Here’s what I wanted/needed in a photo sharing service:

  • Easy to use- I don’t want to spend all of my free time struggling with and learning how to use something new so it needs to be simple
  • Has to work- It simply has to work when I’m able to dedicate the time. I can’t be waiting forever for files to upload.
  • Ability to store/share originals- This is a biggie! So many photo sharing sites don’t share or allow you to download the original. You have to place an order to get that…even if you uploaded it to your own account. I wanted anyone I shared with to have access to the original for printing or their own photo projects.
  • Stores and shares photos and videos privately
  • Provide a straightforward option for friends and family who want to get photos printed
  • Provides inexpensive storage options- The fact of the matter is that I can’t afford to have twenty different monthly/annual recurring expenses for photos, notes, email, documents, etc. even if it’s nominal.
  • Serve as an additional backup

I finally settled on Flickr. Here’s why:

  • Flickr has been around for a while- When I want to invest myself in a software service, longevity is something I take very seriously. I don’t want to jump in with both feet and then have the service go away in three months.
  • They offer a ton of free storage- Currently, you can get an acount with 1 Terabyte of free storage. That’s a lot of bytes!
  • I can share the originals- There is a setting where you can share the original file with friends and/or family. They can then download or have the photos printed whereever they choose.
  • Ease of use- This is the one wishlist item I compromised on a little bit. I’m pretty tech savvy and I find the site a bit confusing to use but since it had everything else I was looking for nailed, I chose it anyway. It just requires a little bit of time investment and Googling up front to figure out how to take advantage of specific features. Maybe I’ll do a tutorial one of these days.
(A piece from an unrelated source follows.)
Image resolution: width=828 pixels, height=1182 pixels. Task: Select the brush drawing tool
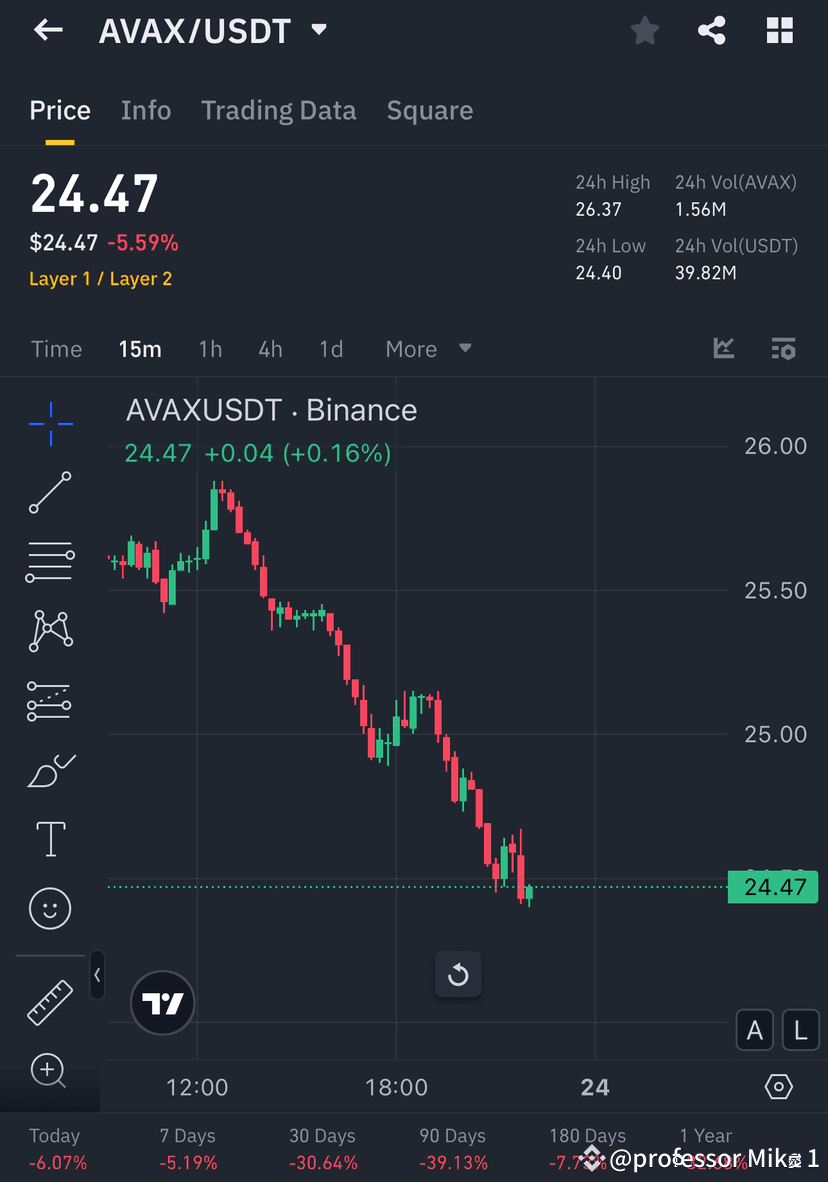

While I’m not exactly caught up, I’m getting there. I have a system for downloading pictures and videos to my computer, which I’ll share with you in a future post. I am now uploading/sharing them on Flickr {so the family is finally off my back, sort of}.  I have entered a recurring task on my calendar to organize and upload photos every two weeks. I’ll let you know how it goes.

In the meantime, I’d love to hear from you. Is photo organizing the bain of your existence? What is your biggest complaint? Or are your photos perfectly organized, categorized and documented in a scrap or photobook? I’m sure we’d all love to hear what’s working for you.